The illusive stranger was finally found after he tried getting away from authorities. What was described as a calm approach to contacting the man, ended up with him falling 80 feet or so.

The man was flown out and had sustained injuries, but nothing life threatening.

He gave his name, and it’s not Jesse Conger, but the FBI and the San Juan County Sherriff’s also believe the name he gave is also not really his name.

“We had officers were tracking him and community members were taking up arms and trying to track him,” said Capt. Martin Page of the Kayenta Police District. “This guy ended up in Halchita.

“He started from Shonto/Tall Mountain area,” Page said. “It’s quite the distance and quite the treacherous terrain. He travelled this on foot.”

Page said when officers were tracking him, they said he would jump from ledge to ledge, which was no easy feat.

Getting to him proved to be tough, with the assistance from San Juan County deputies, Navajo Criminal Investigators, and other authorities he was finally found.

When authorities were closing in on him, he started scaling a cliff about 80 to 100 feet, he then started jumping from rock to rock.

He could’ve gotten away but on one jump he lost his footing and fell.

“He just didn’t want to be contacted by anybody and law enforcement especially,” Page said. “He survived.

“He did sustain injuries,” he added. “Officers rendered aid. He was conscious and alert, but he was refusing to give any information.
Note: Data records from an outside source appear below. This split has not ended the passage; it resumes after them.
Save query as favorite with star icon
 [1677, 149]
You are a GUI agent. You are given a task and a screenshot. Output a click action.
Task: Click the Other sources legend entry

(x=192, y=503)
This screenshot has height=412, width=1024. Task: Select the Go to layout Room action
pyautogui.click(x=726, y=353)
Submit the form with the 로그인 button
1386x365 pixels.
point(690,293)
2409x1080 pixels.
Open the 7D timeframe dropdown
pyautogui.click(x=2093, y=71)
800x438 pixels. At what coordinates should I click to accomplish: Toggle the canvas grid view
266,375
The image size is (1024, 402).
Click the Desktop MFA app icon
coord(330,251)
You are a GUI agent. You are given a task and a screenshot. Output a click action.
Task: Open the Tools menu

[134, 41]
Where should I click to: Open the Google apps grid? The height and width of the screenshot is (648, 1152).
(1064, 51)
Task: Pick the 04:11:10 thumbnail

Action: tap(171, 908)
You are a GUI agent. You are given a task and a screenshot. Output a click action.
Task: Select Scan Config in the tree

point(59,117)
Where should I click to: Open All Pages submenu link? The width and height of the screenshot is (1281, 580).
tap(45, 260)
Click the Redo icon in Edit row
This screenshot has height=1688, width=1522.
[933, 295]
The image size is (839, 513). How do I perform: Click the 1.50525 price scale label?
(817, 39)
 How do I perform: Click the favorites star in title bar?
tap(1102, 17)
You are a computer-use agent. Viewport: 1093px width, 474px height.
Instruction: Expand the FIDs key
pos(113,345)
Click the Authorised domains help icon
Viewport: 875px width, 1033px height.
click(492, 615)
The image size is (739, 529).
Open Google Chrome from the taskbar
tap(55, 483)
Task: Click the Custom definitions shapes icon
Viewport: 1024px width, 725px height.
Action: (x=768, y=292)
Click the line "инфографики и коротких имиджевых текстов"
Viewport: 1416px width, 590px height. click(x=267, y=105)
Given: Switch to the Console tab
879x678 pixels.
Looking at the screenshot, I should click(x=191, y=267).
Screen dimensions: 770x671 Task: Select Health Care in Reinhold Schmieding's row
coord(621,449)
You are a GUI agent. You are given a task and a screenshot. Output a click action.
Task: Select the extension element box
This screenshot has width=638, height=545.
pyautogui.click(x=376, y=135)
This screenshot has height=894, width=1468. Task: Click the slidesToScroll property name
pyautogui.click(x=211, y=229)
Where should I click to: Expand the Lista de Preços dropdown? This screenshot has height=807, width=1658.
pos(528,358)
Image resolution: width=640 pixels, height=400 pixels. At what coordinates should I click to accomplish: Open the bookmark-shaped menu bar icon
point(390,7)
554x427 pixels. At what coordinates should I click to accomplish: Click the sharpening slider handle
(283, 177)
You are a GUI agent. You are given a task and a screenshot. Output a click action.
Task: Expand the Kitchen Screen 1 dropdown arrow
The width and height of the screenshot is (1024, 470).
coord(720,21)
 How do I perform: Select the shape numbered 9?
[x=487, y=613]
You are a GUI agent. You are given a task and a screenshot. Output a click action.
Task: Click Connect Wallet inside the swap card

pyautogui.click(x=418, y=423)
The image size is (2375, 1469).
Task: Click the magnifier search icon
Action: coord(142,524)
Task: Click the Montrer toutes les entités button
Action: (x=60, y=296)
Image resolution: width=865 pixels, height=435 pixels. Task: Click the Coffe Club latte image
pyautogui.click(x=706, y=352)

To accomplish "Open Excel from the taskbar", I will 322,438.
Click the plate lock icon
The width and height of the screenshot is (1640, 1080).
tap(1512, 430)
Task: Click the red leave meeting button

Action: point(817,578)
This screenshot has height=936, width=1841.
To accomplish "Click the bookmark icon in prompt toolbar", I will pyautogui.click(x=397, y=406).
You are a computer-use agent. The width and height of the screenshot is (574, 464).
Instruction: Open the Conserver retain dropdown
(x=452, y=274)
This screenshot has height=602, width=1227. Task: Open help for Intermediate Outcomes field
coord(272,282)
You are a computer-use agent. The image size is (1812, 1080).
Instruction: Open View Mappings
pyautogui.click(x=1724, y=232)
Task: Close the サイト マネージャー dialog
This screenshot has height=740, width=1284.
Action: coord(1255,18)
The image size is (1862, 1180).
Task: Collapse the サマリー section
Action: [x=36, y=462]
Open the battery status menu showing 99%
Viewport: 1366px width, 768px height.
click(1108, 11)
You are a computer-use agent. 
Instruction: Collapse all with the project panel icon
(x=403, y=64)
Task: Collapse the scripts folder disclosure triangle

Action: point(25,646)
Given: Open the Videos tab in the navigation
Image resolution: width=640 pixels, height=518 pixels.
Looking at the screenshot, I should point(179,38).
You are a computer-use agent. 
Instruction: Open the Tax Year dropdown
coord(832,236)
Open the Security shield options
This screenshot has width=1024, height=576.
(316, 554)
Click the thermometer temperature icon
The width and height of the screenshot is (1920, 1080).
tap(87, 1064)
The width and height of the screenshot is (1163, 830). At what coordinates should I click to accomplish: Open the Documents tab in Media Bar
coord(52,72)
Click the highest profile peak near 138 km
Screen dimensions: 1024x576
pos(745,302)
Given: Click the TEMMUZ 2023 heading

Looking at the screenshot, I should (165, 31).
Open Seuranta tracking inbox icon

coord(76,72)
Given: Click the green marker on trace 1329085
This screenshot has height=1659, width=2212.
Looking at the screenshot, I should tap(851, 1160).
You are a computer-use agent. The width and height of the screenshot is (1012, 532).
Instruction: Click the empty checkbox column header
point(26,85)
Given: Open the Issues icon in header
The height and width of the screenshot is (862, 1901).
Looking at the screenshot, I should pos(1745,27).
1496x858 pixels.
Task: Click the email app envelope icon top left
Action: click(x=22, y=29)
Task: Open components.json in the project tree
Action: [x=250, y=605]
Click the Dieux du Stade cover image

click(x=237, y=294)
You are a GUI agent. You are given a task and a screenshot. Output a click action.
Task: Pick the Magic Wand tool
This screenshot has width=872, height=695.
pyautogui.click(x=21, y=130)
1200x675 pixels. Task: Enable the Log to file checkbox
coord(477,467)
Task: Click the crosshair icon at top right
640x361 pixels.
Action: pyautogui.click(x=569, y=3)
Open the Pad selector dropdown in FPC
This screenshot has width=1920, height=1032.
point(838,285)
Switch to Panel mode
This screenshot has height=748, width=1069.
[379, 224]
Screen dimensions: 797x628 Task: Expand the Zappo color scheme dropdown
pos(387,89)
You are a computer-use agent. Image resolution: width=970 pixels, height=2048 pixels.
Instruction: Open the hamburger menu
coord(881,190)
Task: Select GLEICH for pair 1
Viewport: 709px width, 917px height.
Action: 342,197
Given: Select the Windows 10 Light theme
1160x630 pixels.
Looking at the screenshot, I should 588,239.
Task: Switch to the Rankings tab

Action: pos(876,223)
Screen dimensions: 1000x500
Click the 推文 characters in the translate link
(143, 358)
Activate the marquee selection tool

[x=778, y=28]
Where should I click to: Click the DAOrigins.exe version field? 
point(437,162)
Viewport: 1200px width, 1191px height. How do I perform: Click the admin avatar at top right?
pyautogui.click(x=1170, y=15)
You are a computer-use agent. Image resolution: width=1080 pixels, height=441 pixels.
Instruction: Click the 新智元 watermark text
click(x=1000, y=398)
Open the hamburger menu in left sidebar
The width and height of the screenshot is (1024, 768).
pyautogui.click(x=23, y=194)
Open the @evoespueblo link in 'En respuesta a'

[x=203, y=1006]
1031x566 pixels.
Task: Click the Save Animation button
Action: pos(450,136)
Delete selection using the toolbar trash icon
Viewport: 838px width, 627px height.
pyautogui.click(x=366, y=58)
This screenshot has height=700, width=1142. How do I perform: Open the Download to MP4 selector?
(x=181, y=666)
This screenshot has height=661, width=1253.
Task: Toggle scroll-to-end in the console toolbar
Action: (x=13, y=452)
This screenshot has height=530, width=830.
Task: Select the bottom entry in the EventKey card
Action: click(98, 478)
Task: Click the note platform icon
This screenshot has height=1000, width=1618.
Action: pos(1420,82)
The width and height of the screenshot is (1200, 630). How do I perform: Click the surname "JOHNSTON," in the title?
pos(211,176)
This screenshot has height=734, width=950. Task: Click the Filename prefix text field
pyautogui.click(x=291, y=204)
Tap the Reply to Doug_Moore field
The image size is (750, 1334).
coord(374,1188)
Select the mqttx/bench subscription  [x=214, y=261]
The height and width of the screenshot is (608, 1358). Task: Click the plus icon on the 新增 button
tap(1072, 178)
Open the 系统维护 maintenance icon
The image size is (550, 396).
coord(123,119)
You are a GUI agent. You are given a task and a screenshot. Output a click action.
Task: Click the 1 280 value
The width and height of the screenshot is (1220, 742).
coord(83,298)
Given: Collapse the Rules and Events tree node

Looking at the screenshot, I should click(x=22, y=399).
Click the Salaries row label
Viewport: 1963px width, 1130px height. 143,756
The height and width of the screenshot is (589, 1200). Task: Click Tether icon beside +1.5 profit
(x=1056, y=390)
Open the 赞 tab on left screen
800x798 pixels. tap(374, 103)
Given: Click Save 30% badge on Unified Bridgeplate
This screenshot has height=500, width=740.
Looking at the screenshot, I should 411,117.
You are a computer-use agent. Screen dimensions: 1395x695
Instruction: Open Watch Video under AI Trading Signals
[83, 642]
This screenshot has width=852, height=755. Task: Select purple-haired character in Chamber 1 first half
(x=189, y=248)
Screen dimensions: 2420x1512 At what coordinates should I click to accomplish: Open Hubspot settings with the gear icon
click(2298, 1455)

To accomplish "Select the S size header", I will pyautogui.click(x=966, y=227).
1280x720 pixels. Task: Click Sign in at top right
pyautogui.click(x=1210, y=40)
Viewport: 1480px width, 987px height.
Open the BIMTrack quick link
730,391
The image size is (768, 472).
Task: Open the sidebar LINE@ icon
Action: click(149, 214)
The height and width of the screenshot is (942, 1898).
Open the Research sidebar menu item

“Officers said to him, ‘We just want to give you assistance’ and he still didn’t want anything to do with us,” he said.

Page said he believes the man is between 25 to 35, and from the photos of Jesse, he said he doesn’t believe it could be him, but then again, the mystery man has not been identified.
In a letter to the Navajo Times, Patricia said she always gets calls from people claiming they found her brother.

“I appreciate every text and call, but I want to demonstrate how thoroughly extensive this search continues to be,” she wrote. “This man may not be my brother, but he is someone’s brother, and I hope he can find his way.”

The San Carlos Apache Tribe did not return calls for comment.

FBI and San Juan County authorities have still not been able to identify the man.